DEPT FOR EUR, EUR/UMB, EEB/OMA 
 
E.O. 12958: N/A 
TAGS: EFIN EREL ETRD PGOV PREL XH UP
SUBJECT: NEC'S LIPTON WARNS OF UKRAINE'S ECONOMIC HAZARDS 
 
REF: A. KYIV 758 
     B. KYIV 757 
 
1. (SBU) Summary.  Special Assistant to the President for 
International Economic Affairs David Lipton and Treasury DAS 
for Europe Eric Meyer met with a wide range of high-level 
Ukrainian policy makers, businessmen, and bankers on April 
26-28.  Lipton warned of possible dangers to Ukraine's 
economy, and offered advice to Ukraine's leaders on the 
banking sector and the budget deficit.  End summary. 
 
Dangers Ahead 
------------- 
 
2. (SBU) Lipton warned his interlocutors on April 26-28 that 
Ukraine faced considerable economic risks and that the severe 
economic crisis could turn out to be "catastrophic."  Ukraine 
needed to stay on track with the IMF if it wanted to avoid a 
further deterioration of confidence, but it also had to do 
more.  An exogenous event such as a further meltdown in the 
world's financial markets, or a default by a state company 
could lead to a further run on banks and the NBU's reserves, 
leading to another swift fall in the exchange rate.  That, in 
turn, would be a disaster for the banking system and the 
broader economy. 
 
Lipton's Message to the NBU 
--------------------------- 
 
3. (SBU) Lipton told acting National Bank of Ukraine (NBU) 
Governor Volodymyr Krotiuk that Ukraine needed to work more 
swiftly and with clear guidelines to recapitalize Ukraine's 
banking system and take decisive steps to liquidate banks 
that would be unable to survive the crisis.  The NBU and GOU 
did not have the luxury to wait until after the presidential 
elections, he said, since the banking sector was 
deteriorating rapidly and any delays in implementing a strong 
policy would only allow the situation to become worse.  He 
asked Krotiuk for the status of the NBU's and GOU's 
recapitalization and resolution plans.

=====

● Job 1: Reproduce word for word the part of the cable about David Lipton's visit to Ukraine between "Governor Volodymyr Krotiuk" and "and resolution plans.", inclusive.
● Job 2: Write the next part of the cable about David Lipton's visit to Ukraine, picking up after its final sentence.

● Supplied information:
=====

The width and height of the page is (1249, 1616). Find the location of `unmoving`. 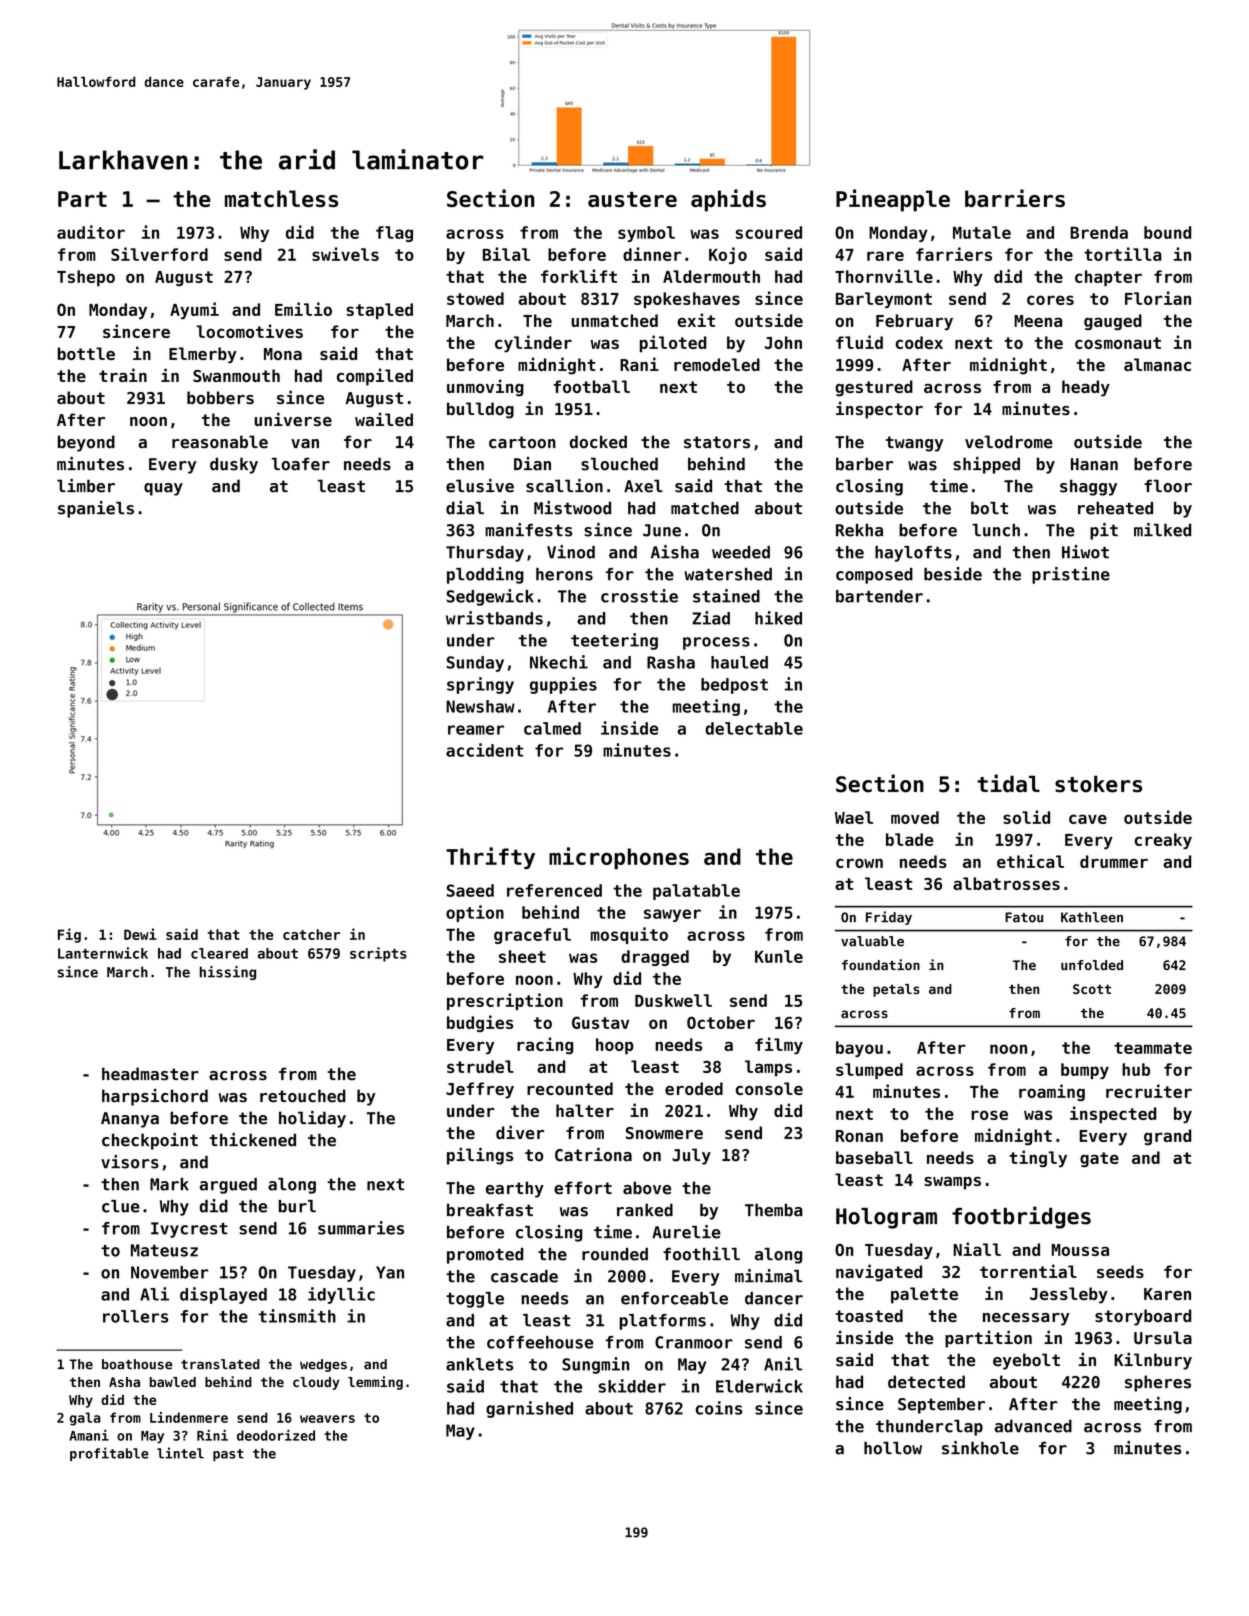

=====

● Exercise result 1:
Governor Volodymyr Krotiuk that Ukraine needed to work more 
swiftly and with clear guidelines to recapitalize Ukraine's 
banking system and take decisive steps to liquidate banks 
that would be unable to survive the crisis.  The NBU and GOU 
did not have the luxury to wait until after the presidential 
elections, he said, since the banking sector was 
deteriorating rapidly and any delays in implementing a strong 
policy would only allow the situation to become worse.  He 
asked Krotiuk for the status of the NBU's and GOU's 
recapitalization and resolution plans.

● Exercise result 2:
 
4. (SBU) Krotiuk noted that the regulatory basis for bank 
recapitalization was "99 percent done."  The NBU had adopted 
a number of resolutions simplifying the process to inject and 
get regulatory approval for fresh bank capital.  Other 
resolutions will make it easier for temporary administrators 
to reduce the capital value of existing shareholders, and the 
NBU is working with the Ministry of Finance to get Rada 
approval for a draft law that would strengthen 
administrators' ability to reduce capital.  A new law raising 
maximum levels of bank deposits insured by the country's 
deposit insurance fund now meant that about 98 percent of all 
deposits were insured, although Krotiuk conceded that the 
money currently available to the fund was vastly insufficient 
to actually cover deposits in the event of large-scale bank 
liquidations.  The NBU had identified the first seven banks 
that would be capitalized using public funds, and the MOF was 
prepared to move forward with the recapitalization, although 
it still needed to decide whether additional audits were 
necessary.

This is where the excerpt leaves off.